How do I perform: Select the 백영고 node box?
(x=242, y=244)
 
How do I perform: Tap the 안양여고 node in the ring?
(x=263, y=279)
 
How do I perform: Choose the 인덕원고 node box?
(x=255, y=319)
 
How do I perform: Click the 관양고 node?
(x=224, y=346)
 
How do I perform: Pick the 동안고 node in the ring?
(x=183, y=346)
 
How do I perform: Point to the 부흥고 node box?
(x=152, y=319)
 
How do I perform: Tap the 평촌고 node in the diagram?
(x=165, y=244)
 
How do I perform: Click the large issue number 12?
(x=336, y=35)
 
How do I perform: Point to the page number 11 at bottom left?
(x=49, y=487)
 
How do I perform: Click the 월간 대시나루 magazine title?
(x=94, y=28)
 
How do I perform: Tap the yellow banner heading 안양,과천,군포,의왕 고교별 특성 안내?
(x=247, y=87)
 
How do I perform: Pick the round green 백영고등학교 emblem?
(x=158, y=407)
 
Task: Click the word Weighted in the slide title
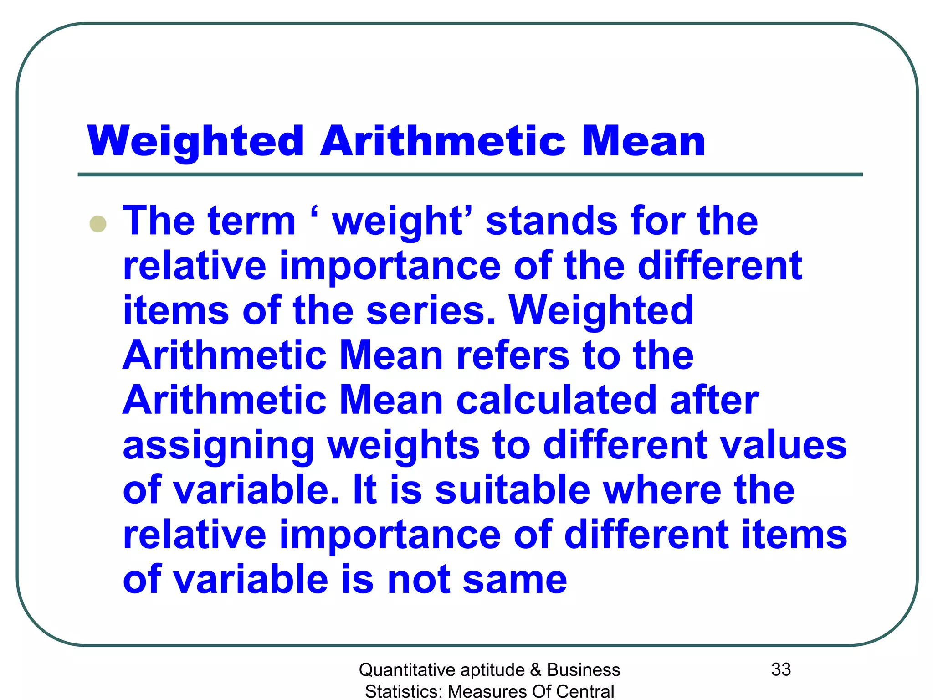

_____

■ **Directive**
Reproduce the rows exactly, starting at the line that contains "How do I perform: Click the large" and ending at the end of the rows, with both ends included. Leave the pictures out of your copy.

■ **Output below**
How do I perform: Click the large issue number 12?
(x=336, y=35)
 
How do I perform: Point to the page number 11 at bottom left?
(x=49, y=487)
 
How do I perform: Click the 월간 대시나루 magazine title?
(x=94, y=28)
 
How do I perform: Tap the yellow banner heading 안양,과천,군포,의왕 고교별 특성 안내?
(x=247, y=87)
 
How do I perform: Pick the round green 백영고등학교 emblem?
(x=158, y=407)
 
Task: Click the word Weighted in the slide title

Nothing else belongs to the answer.